Excerpted data

▼▼▼

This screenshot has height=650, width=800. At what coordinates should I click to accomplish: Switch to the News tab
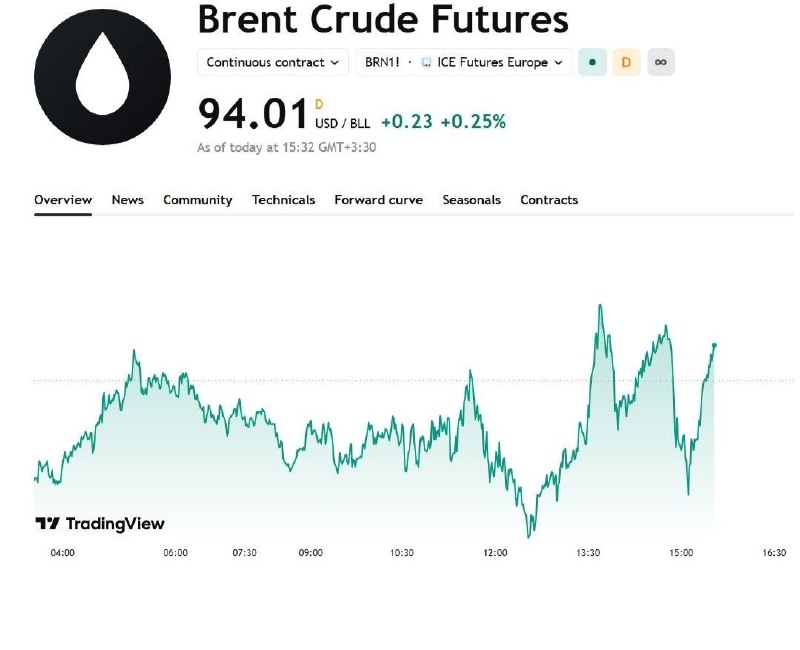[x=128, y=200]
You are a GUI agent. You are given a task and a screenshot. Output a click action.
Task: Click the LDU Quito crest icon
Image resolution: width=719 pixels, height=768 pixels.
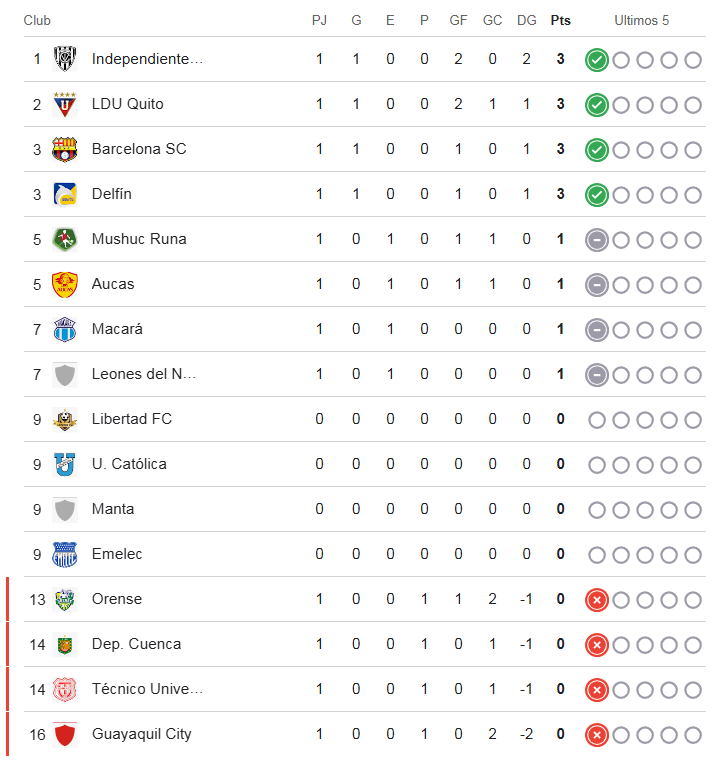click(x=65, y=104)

▲▲▲
▼▼▼

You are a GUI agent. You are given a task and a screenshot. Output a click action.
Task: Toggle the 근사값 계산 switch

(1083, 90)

▲▲▲

In the listing above, find the line with "This screenshot has" and the line with "Task: Click the LDU Quito crest icon". Set down both and every line between them, minus the pictures.

Your solution
This screenshot has height=650, width=800. At what coordinates should I click to accomplish: Switch to the News tab
[x=128, y=200]
You are a GUI agent. You are given a task and a screenshot. Output a click action.
Task: Click the LDU Quito crest icon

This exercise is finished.